= Licensing factor =

A licensing factor is a protein or complex of proteins that allows an origin of replication to begin DNA replication at that site. Licensing factors primarily occur in eukaryotic cells, since bacteria use simpler systems to initiate replication. However, many archaea use homologues of eukaryotic licensing factors to initiate replication.

== Function ==
Origins of replication represent start sites for DNA replication and so their "firing" must be regulated to maintain the correct karyotype of the cell in question. The origins are required to fire only once per cell cycle, an observation that led to the postulated existence of licensing factors by biologists in the first place. If the origins were not carefully regulated then DNA replication could be restarted at that origin giving rise to multiple copies of a section of DNA. This could be damaging to cells and could have detrimental effects on the organism as a whole.

The control that licensing factors exert over the cycle represents a flexible system, necessary so that different cell types in an organism can control the timing of DNA replication to their own cell cycles.

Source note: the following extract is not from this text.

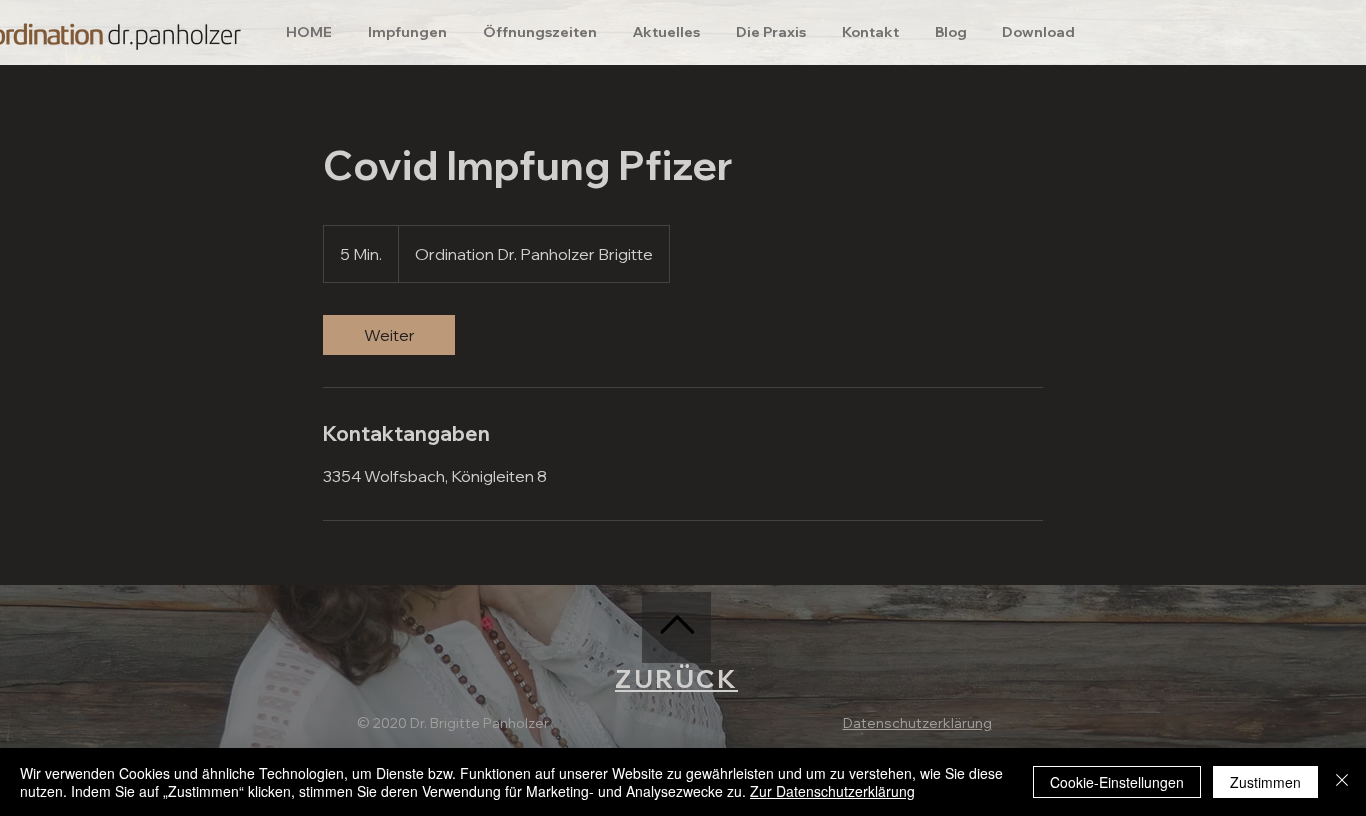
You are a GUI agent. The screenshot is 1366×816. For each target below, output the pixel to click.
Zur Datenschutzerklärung (832, 791)
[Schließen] (1342, 782)
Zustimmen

== Subcellular distribution ==
The factors themselves are found in different places in different organisms. For example, in metazoan organisms, they are commonly synthesised in the cytoplasm of the cell to be imported into the nucleus when required. The situation is different in yeast where the factors present are degraded and resynthesised throughout the cell cycle but are found in the nucleus for most of their existence.

== Example in yeast ==
Immediately after mitosis has finished the cell cycle starts again, entering G1 phase of the cycle. At this point protein synthesis of various products required for the rest of the cycle begins. Two of the proteins synthesised are called Cdc6 and Cdt1 and are only synthesised in G1 phase. These two together bind to the origin recognition complex (ORC), which is already bound at the origin and in fact never leaves these sites throughout the cycle. Now we have a so-called pre-replication complex, which then allows a heterohexameric protein complex of proteins MCM2 to 7 to bind. This entire hexamer acts as a helicase unwinding the double stranded DNA. At this point Cdc6 leaves the complex and is inactivated, by being degraded in yeast but by being exported from the nucleus in metazoans, triggered by CDK-dependent phosphorylation. The next steps included the loading of a variety of other proteins like MCM10, a CDK, DDK and Cdc45, the latter directly required for loading the DNA polymerase. During this period Cdt1 is released from the complex and the cell leaves G1 phase and enters S phase when replication starts.

From the above sequence we can see that Cdc6 and Cdt1 fulfill the role of licensing factors. They are only produced in G1 phase, in addition to which binding of all the proteins in this process excludes binding of additional copies. In this way their mode of action is limited to starting replication once, since once they have been ejected from the complex by other proteins, the cell enters S phase, during which they are not re-produced or re-activated. Thus they act as licensing factors, but only together. It has been suggested that the whole pre-replication complex be called the licensing factor since the whole is required for assembling additional proteins to initiate replication.